Beginning with the line that contains "1400x868 pixels.", reproduce the remaining lines of the material exactly, up to and including the last one, but no pictures.
::::::
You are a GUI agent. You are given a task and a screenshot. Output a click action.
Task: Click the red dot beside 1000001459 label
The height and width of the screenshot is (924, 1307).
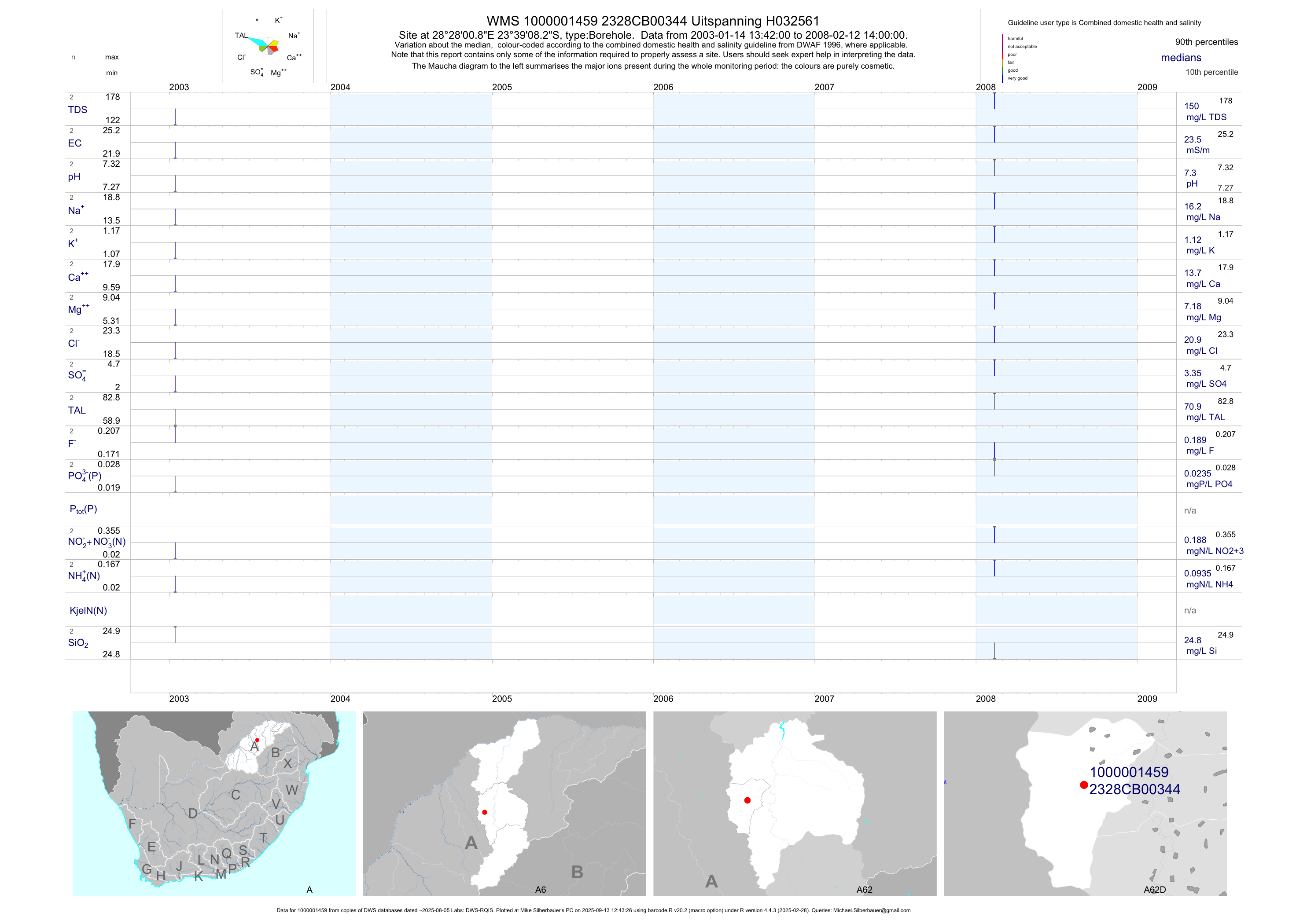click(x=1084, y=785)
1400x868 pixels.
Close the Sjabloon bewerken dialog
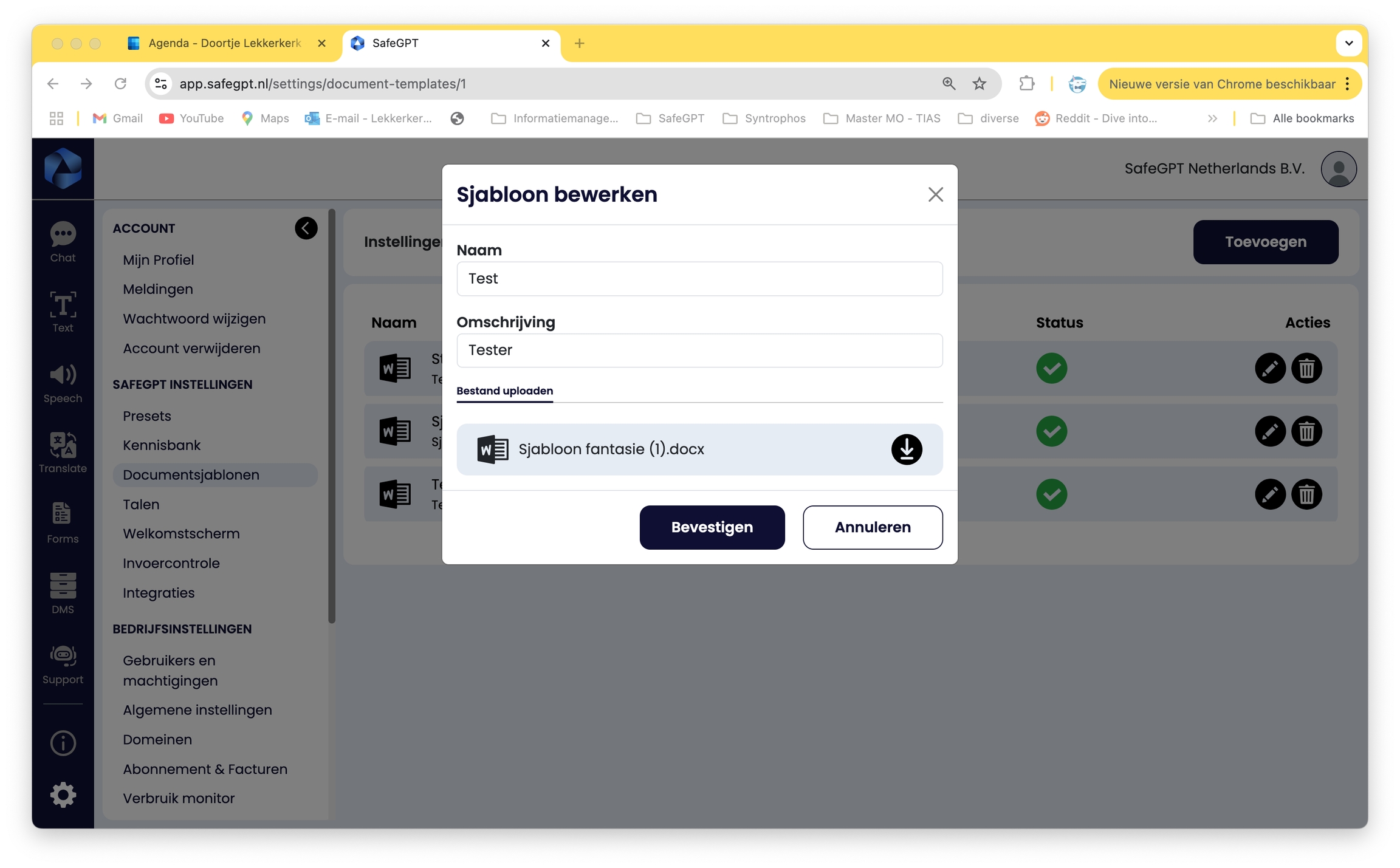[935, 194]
::::::
_Result of the task_
1400x868 pixels.
Close the Sjabloon bewerken dialog
[935, 194]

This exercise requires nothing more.